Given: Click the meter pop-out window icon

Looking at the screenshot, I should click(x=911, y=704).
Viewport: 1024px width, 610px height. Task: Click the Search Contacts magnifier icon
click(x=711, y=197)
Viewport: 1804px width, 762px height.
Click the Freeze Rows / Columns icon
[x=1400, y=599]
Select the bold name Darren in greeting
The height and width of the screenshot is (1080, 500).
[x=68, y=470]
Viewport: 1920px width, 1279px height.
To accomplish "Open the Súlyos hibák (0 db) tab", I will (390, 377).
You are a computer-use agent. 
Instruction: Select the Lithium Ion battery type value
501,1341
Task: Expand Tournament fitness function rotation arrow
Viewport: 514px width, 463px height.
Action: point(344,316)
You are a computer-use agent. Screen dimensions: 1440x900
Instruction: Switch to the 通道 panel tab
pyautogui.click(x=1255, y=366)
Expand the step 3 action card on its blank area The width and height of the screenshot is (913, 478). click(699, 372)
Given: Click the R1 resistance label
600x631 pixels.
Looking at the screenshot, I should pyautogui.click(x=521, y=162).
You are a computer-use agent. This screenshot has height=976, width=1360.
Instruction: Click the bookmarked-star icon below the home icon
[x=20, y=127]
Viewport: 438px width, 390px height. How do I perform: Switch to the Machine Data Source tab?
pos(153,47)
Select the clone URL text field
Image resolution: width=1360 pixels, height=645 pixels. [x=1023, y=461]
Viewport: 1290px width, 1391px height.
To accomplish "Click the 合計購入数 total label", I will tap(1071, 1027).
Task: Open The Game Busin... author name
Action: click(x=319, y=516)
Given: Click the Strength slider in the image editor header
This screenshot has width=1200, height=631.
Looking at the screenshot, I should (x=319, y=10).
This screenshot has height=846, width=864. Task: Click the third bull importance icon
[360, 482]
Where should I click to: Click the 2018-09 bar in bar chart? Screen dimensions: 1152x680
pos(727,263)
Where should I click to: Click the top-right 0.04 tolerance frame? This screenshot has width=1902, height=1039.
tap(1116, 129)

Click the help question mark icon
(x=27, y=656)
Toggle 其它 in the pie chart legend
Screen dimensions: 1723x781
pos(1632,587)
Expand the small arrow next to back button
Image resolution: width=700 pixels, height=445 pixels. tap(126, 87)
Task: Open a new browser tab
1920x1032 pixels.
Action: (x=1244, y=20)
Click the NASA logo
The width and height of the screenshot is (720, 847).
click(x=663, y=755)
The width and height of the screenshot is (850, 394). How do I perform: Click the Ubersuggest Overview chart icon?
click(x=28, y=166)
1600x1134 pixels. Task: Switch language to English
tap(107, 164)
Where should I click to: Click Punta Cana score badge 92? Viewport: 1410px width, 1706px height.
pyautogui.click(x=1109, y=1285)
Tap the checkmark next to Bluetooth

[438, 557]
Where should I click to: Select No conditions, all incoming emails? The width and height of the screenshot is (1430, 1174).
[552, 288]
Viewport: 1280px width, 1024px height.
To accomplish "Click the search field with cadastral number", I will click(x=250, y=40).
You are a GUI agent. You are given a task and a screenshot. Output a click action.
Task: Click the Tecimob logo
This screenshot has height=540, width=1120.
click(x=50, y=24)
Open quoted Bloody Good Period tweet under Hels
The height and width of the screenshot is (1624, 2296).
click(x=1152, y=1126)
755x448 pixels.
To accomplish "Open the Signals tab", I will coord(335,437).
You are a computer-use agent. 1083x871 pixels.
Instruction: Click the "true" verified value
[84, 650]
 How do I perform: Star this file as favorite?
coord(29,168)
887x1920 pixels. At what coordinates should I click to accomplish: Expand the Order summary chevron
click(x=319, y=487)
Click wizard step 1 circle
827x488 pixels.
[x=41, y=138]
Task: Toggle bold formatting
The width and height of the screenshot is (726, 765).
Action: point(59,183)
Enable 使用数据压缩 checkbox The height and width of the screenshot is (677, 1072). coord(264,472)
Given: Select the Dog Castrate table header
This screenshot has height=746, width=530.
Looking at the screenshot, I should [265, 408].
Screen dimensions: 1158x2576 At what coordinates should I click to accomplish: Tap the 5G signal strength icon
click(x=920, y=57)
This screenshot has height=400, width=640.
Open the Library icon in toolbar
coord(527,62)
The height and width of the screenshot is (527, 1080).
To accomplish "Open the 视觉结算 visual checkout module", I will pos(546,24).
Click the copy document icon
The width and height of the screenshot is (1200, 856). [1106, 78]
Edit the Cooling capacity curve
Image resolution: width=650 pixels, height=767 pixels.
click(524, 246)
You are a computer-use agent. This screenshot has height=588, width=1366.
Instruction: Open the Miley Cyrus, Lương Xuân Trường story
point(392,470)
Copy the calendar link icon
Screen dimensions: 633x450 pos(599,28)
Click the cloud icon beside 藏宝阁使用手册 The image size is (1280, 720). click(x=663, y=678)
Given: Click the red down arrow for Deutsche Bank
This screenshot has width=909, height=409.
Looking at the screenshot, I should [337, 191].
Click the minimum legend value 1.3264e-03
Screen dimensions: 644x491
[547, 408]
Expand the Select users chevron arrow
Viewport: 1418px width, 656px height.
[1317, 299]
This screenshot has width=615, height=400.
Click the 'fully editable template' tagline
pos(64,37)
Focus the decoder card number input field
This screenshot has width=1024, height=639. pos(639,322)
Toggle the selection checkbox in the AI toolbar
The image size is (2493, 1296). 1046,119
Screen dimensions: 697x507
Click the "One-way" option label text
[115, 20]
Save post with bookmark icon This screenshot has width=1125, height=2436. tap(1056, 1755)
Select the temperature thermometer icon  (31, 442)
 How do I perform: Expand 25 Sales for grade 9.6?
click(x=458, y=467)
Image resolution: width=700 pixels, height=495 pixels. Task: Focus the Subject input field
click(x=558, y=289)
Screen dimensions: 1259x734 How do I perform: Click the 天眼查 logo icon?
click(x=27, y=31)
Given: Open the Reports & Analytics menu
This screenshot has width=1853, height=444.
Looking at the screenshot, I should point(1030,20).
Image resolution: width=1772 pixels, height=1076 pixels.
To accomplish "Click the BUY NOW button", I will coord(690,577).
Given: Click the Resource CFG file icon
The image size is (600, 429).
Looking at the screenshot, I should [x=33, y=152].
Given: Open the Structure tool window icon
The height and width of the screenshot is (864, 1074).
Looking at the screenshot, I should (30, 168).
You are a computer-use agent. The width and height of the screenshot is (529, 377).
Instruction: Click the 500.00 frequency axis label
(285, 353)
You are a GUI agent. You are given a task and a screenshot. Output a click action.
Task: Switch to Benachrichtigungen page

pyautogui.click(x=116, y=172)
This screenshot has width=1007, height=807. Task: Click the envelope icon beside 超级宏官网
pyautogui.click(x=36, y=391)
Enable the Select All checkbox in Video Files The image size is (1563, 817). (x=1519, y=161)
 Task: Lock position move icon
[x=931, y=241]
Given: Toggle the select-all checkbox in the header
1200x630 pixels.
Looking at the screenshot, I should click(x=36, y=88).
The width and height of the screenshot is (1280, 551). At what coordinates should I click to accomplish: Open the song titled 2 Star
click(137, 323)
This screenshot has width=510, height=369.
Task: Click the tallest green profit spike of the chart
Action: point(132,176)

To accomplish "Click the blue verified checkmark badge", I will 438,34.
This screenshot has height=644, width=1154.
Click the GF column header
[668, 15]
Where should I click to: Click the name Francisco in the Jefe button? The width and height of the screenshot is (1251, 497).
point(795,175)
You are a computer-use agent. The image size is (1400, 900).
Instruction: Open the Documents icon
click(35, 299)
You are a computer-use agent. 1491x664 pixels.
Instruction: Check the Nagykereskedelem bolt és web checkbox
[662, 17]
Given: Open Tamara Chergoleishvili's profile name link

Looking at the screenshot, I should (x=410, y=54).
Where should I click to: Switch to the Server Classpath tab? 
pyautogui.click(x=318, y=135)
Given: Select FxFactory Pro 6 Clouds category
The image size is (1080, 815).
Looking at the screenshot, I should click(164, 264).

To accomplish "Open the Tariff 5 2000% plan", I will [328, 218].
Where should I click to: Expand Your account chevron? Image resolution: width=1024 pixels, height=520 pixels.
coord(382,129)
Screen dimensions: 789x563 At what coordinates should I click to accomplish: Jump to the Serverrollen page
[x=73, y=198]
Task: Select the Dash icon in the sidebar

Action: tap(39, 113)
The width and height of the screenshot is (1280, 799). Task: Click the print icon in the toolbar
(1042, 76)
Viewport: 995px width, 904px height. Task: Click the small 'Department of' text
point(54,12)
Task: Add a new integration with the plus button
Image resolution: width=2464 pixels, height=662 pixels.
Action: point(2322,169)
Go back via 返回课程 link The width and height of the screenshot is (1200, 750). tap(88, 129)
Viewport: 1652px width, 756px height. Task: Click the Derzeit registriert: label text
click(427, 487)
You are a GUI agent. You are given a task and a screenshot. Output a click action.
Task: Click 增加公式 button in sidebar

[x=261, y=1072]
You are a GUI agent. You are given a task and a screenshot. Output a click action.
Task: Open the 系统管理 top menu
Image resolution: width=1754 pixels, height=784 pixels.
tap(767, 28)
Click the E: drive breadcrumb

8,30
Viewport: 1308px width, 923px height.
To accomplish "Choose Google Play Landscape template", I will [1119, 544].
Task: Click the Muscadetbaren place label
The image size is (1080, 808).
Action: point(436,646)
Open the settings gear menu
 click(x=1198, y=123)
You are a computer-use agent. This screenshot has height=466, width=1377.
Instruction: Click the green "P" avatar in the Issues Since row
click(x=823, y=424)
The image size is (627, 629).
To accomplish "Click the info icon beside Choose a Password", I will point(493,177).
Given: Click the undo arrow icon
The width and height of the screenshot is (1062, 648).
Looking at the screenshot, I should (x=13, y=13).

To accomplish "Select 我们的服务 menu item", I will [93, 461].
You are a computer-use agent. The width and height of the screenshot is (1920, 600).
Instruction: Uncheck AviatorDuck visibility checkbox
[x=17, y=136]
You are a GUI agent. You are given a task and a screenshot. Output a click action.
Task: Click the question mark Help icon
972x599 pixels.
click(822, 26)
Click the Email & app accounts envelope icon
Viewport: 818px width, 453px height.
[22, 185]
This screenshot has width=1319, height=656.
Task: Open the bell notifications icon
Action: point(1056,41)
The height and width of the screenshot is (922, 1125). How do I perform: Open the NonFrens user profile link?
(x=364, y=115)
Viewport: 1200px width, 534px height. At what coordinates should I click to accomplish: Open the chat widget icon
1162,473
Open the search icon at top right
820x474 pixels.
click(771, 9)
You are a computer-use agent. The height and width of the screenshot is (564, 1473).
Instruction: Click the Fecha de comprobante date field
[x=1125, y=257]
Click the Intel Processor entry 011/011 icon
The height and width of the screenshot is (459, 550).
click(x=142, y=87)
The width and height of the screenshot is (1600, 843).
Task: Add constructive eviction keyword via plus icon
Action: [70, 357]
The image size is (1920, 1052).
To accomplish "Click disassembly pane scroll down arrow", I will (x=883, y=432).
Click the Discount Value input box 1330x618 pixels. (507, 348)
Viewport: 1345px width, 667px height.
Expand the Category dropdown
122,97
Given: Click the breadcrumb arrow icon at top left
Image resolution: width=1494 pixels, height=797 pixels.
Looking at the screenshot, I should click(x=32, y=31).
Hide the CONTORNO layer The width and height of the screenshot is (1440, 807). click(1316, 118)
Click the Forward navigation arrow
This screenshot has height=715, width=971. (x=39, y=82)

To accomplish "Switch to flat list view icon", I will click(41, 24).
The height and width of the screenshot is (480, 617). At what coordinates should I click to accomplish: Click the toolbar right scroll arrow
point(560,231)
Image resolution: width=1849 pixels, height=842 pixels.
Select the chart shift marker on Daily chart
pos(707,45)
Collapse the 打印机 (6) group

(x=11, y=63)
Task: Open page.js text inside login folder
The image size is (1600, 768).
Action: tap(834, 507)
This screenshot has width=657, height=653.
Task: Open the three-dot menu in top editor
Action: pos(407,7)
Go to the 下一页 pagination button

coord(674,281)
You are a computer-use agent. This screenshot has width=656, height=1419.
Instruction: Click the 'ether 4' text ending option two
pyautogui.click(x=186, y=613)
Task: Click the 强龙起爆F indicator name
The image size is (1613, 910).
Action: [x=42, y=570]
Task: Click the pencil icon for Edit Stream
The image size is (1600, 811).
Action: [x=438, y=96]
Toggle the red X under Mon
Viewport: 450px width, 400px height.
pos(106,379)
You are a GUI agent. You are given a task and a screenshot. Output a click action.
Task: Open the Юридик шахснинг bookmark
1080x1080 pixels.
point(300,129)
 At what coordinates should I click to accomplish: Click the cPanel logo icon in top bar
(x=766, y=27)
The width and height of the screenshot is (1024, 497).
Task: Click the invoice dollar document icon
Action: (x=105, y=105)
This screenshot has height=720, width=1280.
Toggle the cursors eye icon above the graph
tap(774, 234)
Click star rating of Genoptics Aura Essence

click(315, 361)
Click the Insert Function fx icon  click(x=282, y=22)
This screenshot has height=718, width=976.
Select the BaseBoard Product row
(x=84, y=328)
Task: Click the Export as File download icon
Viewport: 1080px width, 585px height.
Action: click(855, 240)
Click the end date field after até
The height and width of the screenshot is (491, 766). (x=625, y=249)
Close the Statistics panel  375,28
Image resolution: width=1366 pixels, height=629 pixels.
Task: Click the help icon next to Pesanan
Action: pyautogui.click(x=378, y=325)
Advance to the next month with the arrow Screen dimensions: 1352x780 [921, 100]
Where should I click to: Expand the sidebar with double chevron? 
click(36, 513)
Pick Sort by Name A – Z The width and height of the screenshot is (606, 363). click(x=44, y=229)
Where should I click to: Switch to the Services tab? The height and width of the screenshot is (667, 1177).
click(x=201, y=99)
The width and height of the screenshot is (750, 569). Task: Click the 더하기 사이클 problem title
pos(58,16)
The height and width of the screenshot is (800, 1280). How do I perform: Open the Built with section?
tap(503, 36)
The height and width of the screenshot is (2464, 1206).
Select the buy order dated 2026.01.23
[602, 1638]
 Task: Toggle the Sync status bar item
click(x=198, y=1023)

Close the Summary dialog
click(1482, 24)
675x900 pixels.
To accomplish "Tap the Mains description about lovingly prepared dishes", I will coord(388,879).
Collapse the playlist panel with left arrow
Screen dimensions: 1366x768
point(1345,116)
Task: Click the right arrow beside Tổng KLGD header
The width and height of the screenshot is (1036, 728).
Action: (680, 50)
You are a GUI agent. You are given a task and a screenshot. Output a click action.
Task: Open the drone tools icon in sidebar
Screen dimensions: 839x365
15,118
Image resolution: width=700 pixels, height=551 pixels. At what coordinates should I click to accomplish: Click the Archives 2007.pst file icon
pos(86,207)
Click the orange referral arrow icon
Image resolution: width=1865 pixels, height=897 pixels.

**What needs to be done**
Look through the records above and please copy every line in which the string "step" occurs.

**Result**
Expand the step 3 action card on its blank area The width and height of the screenshot is (913, 478). click(699, 372)
Click wizard step 1 circle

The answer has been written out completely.